In the first phase of the coronavirus quarantines, we spent a good deal of our time fretting about how we would fill it. We had so many hours, suddenly, so we scheduled Zoom meetings and Zoom support groups and Zoom concerts by the fistful. We scheduled and we Zoomed so much that we ended up spending the next phase of the coronavirus quarantine so fully exhausted by our Zoom schedules that we longed somewhat for the relative peace and quiet of the time before. We made Zoom groups to process all the Zoom feelings. We filled our days filling our days because community is better than being alone when you’re terrified.
Now we are in the next phase, or if you aren’t, you may soon be. This is the phase in which you begin to fill your newfound time learning that someone you know has the virus, someone else you know is extremely sick with the virus, and someone you know has just died from the virus. The great thickening of friendship and community that came in the days before the virus means that these losses are thicker too. Punch in the throat, punch in the throat, punch in the throat. The frantic schedule of online concerts and quarantinis starts to recede because the days are filled with the horror of what’s been lost and what might be lost and also with taking your temperature, which can take a good deal of time, especially when you’re terrified. And the worst part is the knowledge that it’s still going to get worse.
Suddenly, you are thinking about your time in a different way. Filling the days is not the chief concern. Time is not an empty thing to load up, so much as a precious thing to be doled out. Because there are a lot of phone calls to make. All of a sudden that Marge Piercy poem is front of mind; we are dallying in the shallows as the grocery store employees and nurses and teachers and janitors and doctors and delivery people (hello Fed Ex guy, thank you) and the food preparers and elder care workers and first responders harness themselves, like oxen, to this thing that is all out of our control.
As for me, I am not a first responder, so I am thinking a lot about how to allocate my time. It’s become clear to me that zero percent of it can be directed at presidential press briefings, which seem to affirmatively make us all sicker, and zero percent can go to schadenfreude, because glorying in those who test positive that once said the virus was a “hoax” is also making us all far sicker, too. Zero percent of my time is dedicated to fighting with people on the internet (if you have ever won a fight with a person on the internet, you are a hero and should be running the CDC, but I am not that gifted). Zero percent of my time can go to scolding people who don’t take this thing as seriously as I do, and zero percent can go to scolding people who take this thing too seriously for me. We are all grieving now, and scolding is not for times of grief. Finally, zero percent of my time goes to apologizing for the fact that I am lucky, because I spent two weeks doing that and it’s not clear it helped anyone feel better. I am lucky. Many of us are lucky right now. Some of us will not be lucky later, but we won’t know that until after. Rather than apologizing for being lucky, I spend time being grateful. I spend at least 80 percent of my day being grateful, and telling people that I am grateful. It is one thing that helps.
So, this is how I spend my time now. I take care of my kids and my husband and my extended family, and I try to take care of myself. People who need tests and ventilators and respirators and doctors truly need the rest of us to eat the freaking kale. I try to care for the people around me who are grieving, or mourning, or suffering, or who are harnessed so tight to their oxen that they cannot see straight. I try to be of use. I call the people who are over 70 because imagine not being able to see your grandchildren and also being told you’re maybe pretty expendable if the market needs some quantum of dead people. I try to write if I can find words, although like time, words need to be doled out cautiously. I try to give money to things I once believed government took care of. I try not to think about Boeing or Jared Kushner.

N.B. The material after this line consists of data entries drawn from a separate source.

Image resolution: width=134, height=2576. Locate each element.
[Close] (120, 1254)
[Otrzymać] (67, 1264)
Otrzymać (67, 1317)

I ask myself as I do these things I’m doing: Does doing this make you feel better or worse? Talking to worried moms usually feels OK. Community is still everything. Gathering to say kaddish with a grieving friend feels better. Laughing with my kids at cat videos feels fantastic. Telling my kids to do things, too many things, feels bad. Fighting about the Democratic primary feels like science fiction. When I start to panic about the trauma we are all in, I tell myself to model something better for my kids. Also, I think I am in a codependent relationship with a midsize black squirrel outside my window. It’s complicated. Nobody wants to be made smaller than they really are by this virus, and that requires remembering to stay tall, even when the temptation to fight people on Twitter is shimmering there like free cocaine.

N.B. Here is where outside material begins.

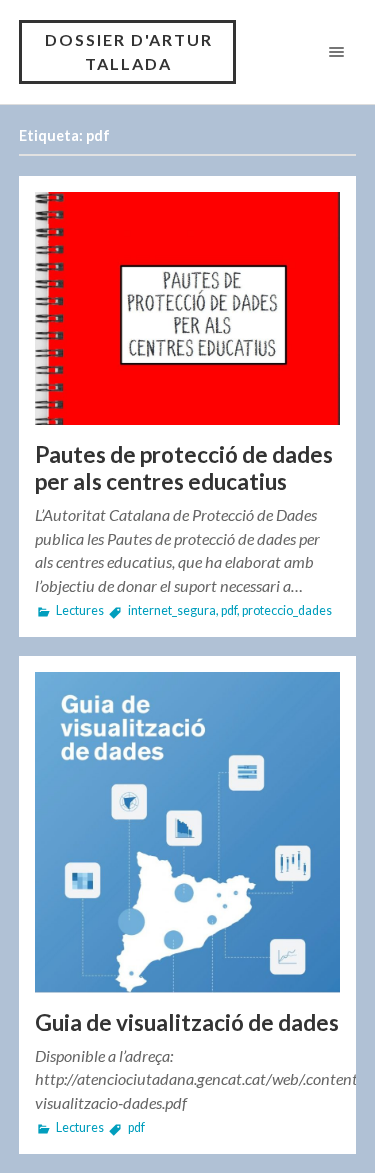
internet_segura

I really never quite liked it when Michelle Obama reminded us that when they go low, we have to go high. I guess because I am so unutterably tired of being punched in the knees. But now is the time to learn about going as high as you can, because that is the hardest thing when you’re terrified. Today we will learn that someone else is sick and someone died, and we will want to spend time curled up in bed crying. And that is an excellent place to be. And then, as we’re seeing in this slow-roll Viktor Frankl human makeover, we will find purpose, find something to do, some cart to lash our ox to, even if we are not on the streets saving lives. I am spending my time trying to be the shadows and the echoes of the people I see spending their time with purpose and courage. And that’s all I have time for just now.